● **Data for the task**:
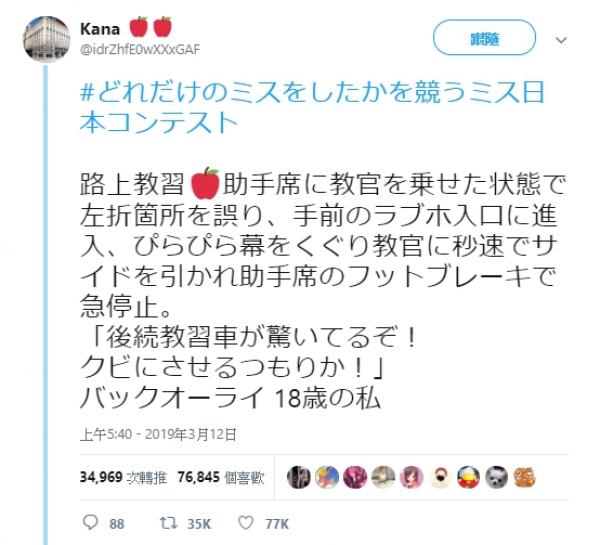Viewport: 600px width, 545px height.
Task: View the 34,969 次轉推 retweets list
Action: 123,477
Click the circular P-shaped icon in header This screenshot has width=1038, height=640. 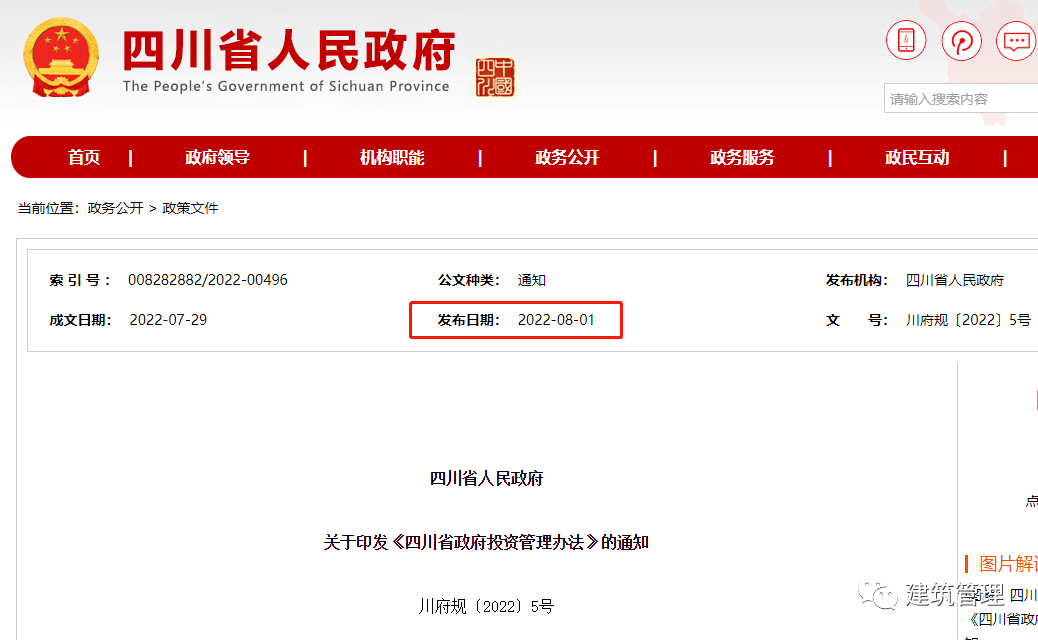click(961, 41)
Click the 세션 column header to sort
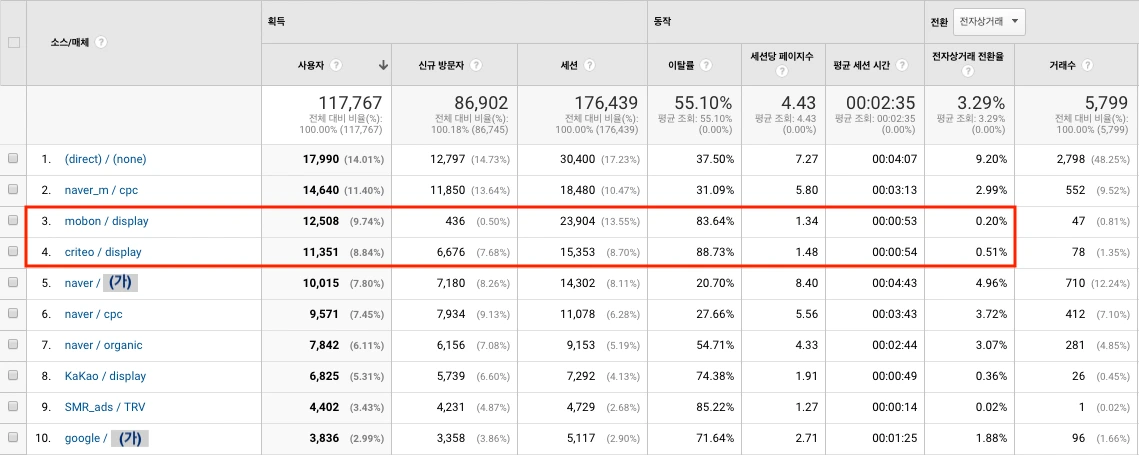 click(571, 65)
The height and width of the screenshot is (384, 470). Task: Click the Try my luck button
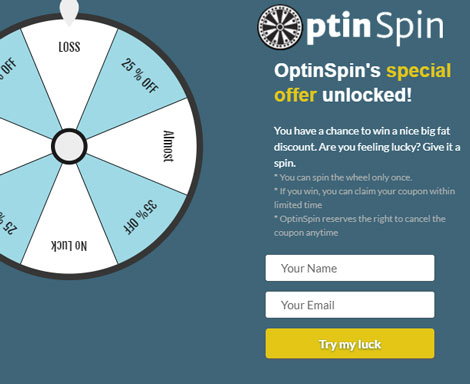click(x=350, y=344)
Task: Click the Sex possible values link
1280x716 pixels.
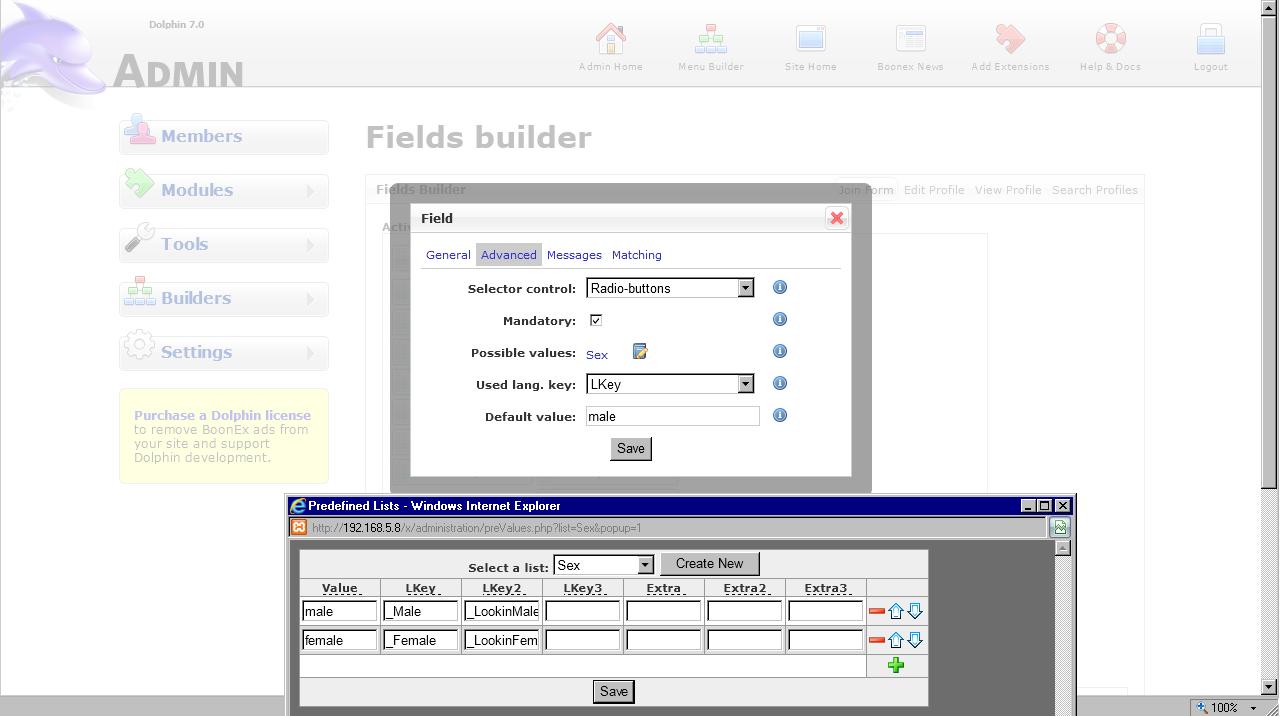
* * *
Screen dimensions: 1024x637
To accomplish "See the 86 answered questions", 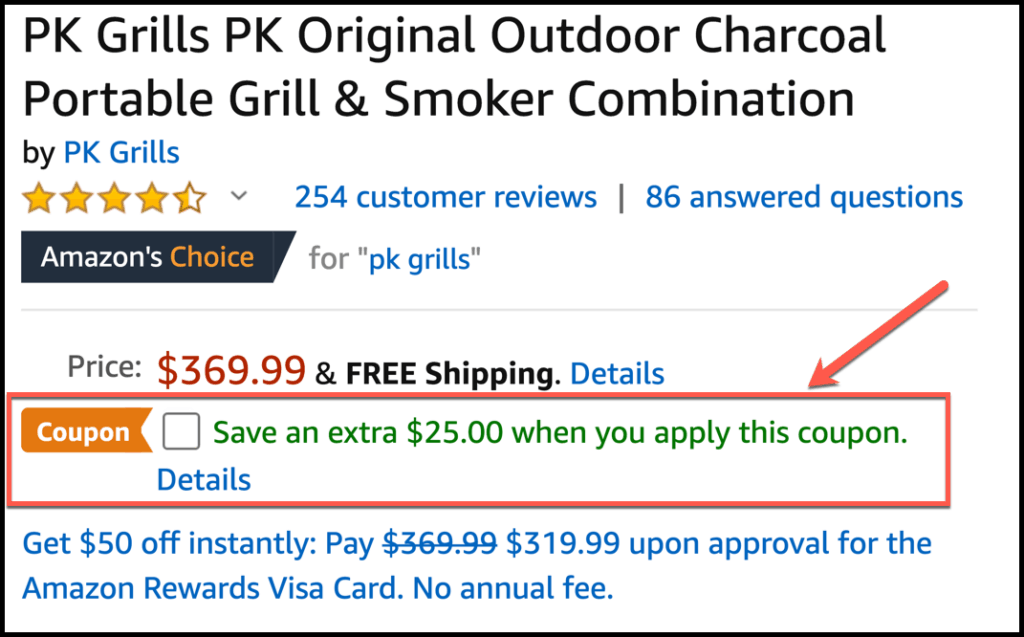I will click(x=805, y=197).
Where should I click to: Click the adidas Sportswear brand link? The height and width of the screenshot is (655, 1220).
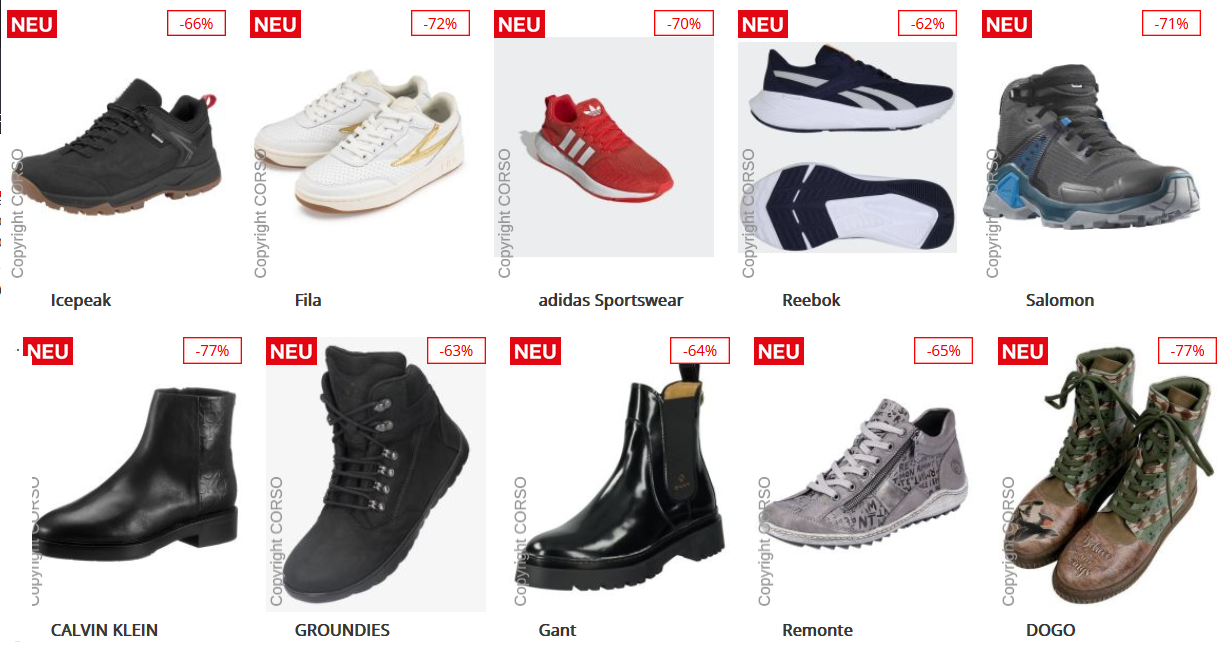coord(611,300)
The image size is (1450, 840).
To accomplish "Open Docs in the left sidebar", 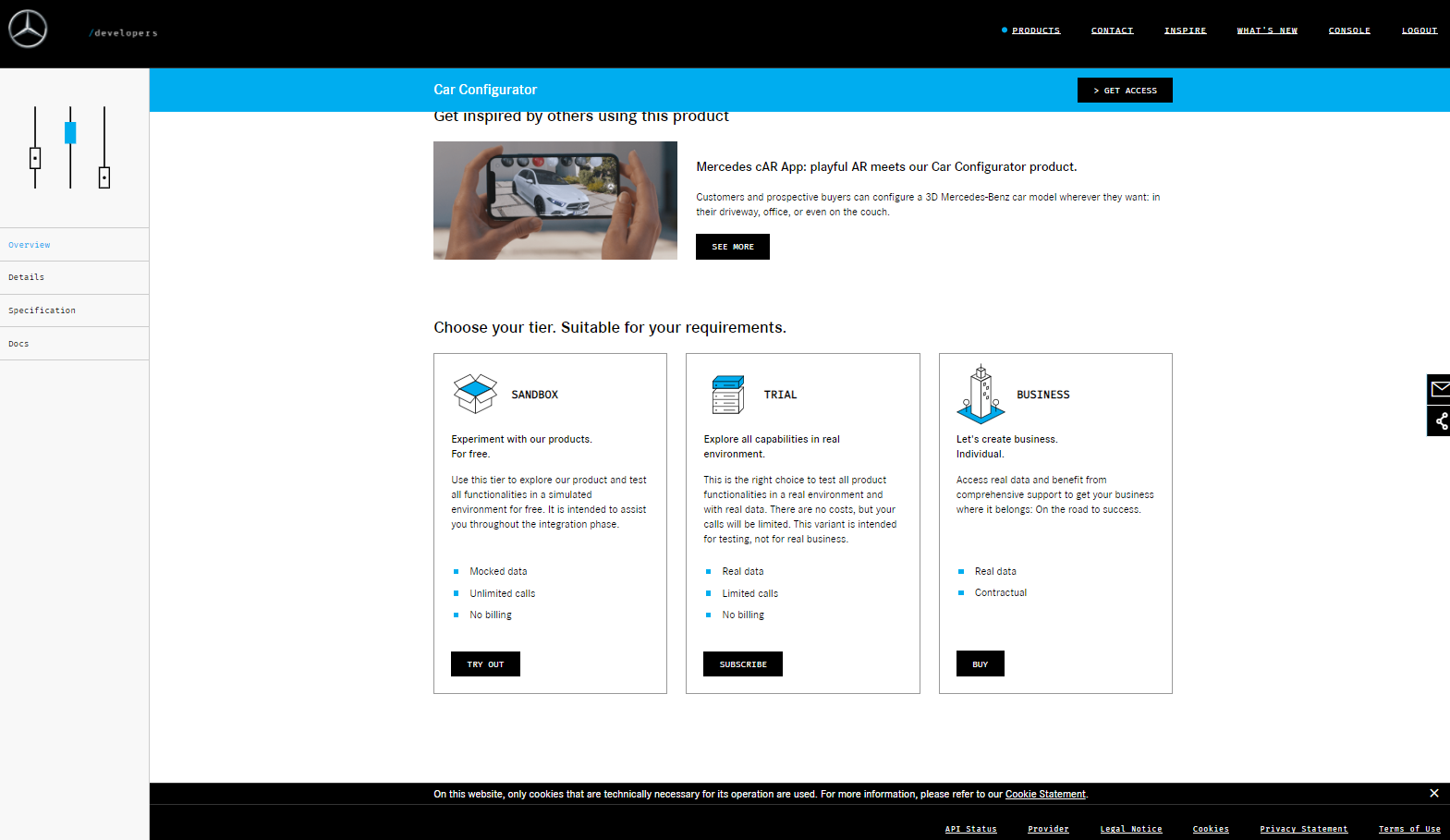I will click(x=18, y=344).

● **About this task**: Here the job is to copy the listing above word for word, starting at the line with "The height and width of the screenshot is (384, 470)." and ending at the line with "1280x716 pixels.", and to leave out the pictures.

● **Solved problem**:
The height and width of the screenshot is (384, 470). Task: Click the Try my luck button
click(x=350, y=344)
Task: Click the Sex possible values link
1280x716 pixels.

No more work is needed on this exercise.